Supplied data START

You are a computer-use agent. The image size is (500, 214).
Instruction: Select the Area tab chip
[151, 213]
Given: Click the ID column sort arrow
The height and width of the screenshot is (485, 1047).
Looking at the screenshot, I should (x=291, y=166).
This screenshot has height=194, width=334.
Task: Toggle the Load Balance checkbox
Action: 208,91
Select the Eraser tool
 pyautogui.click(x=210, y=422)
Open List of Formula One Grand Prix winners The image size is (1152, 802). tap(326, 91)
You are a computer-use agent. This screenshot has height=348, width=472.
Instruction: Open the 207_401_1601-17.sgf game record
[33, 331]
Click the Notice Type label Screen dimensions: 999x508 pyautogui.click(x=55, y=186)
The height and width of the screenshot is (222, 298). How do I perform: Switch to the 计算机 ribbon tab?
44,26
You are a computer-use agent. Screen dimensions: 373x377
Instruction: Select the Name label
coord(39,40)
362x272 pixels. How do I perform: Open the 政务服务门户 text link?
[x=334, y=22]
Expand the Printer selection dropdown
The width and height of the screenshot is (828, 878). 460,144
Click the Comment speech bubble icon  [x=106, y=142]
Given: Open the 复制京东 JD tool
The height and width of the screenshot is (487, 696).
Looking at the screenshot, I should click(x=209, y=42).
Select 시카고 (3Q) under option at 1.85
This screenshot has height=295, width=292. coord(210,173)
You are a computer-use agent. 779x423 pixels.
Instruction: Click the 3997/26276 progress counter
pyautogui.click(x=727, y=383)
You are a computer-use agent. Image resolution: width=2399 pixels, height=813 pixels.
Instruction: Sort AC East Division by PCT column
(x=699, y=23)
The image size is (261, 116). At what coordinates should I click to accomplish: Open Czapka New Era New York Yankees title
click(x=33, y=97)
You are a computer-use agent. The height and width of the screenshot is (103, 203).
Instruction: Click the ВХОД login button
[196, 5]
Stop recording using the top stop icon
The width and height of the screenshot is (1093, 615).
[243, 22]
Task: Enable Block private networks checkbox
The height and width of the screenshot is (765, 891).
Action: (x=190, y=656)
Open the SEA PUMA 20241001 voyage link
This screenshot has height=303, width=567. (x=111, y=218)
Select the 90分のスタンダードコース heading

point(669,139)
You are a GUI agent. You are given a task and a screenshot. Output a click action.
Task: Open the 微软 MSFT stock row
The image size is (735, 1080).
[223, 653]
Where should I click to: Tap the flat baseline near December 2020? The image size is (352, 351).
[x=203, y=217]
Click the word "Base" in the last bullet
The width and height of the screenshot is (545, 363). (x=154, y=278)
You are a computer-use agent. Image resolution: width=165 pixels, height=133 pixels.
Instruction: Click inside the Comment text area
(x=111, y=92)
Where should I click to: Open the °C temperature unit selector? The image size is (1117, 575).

Supplied data END

__Action item__
Please print the full listing shown above, exactly as it appears.

__Output for this task__
You are a computer-use agent. The image size is (500, 214).
Instruction: Select the Area tab chip
[151, 213]
Given: Click the ID column sort arrow
The height and width of the screenshot is (485, 1047).
Looking at the screenshot, I should (x=291, y=166).
This screenshot has height=194, width=334.
Task: Toggle the Load Balance checkbox
Action: 208,91
Select the Eraser tool
 pyautogui.click(x=210, y=422)
Open List of Formula One Grand Prix winners The image size is (1152, 802). tap(326, 91)
You are a computer-use agent. This screenshot has height=348, width=472.
Instruction: Open the 207_401_1601-17.sgf game record
[33, 331]
Click the Notice Type label Screen dimensions: 999x508 pyautogui.click(x=55, y=186)
The height and width of the screenshot is (222, 298). How do I perform: Switch to the 计算机 ribbon tab?
44,26
You are a computer-use agent. Screen dimensions: 373x377
Instruction: Select the Name label
coord(39,40)
362x272 pixels. How do I perform: Open the 政务服务门户 text link?
[x=334, y=22]
Expand the Printer selection dropdown
The width and height of the screenshot is (828, 878). 460,144
Click the Comment speech bubble icon  [x=106, y=142]
Given: Open the 复制京东 JD tool
The height and width of the screenshot is (487, 696).
Looking at the screenshot, I should click(x=209, y=42).
Select 시카고 (3Q) under option at 1.85
This screenshot has height=295, width=292. coord(210,173)
You are a computer-use agent. 779x423 pixels.
Instruction: Click the 3997/26276 progress counter
pyautogui.click(x=727, y=383)
You are a computer-use agent. Image resolution: width=2399 pixels, height=813 pixels.
Instruction: Sort AC East Division by PCT column
(x=699, y=23)
The image size is (261, 116). At what coordinates should I click to accomplish: Open Czapka New Era New York Yankees title
click(x=33, y=97)
You are a computer-use agent. The height and width of the screenshot is (103, 203).
Instruction: Click the ВХОД login button
[196, 5]
Stop recording using the top stop icon
The width and height of the screenshot is (1093, 615).
[243, 22]
Task: Enable Block private networks checkbox
The height and width of the screenshot is (765, 891).
Action: (x=190, y=656)
Open the SEA PUMA 20241001 voyage link
This screenshot has height=303, width=567. (x=111, y=218)
Select the 90分のスタンダードコース heading

point(669,139)
You are a GUI agent. You are given a task and a screenshot. Output a click action.
Task: Open the 微软 MSFT stock row
The image size is (735, 1080).
[223, 653]
Where should I click to: Tap the flat baseline near December 2020? The image size is (352, 351).
[x=203, y=217]
Click the word "Base" in the last bullet
The width and height of the screenshot is (545, 363). (x=154, y=278)
You are a computer-use agent. Image resolution: width=165 pixels, height=133 pixels.
Instruction: Click inside the Comment text area
(x=111, y=92)
Where should I click to: Open the °C temperature unit selector? The image size is (1117, 575).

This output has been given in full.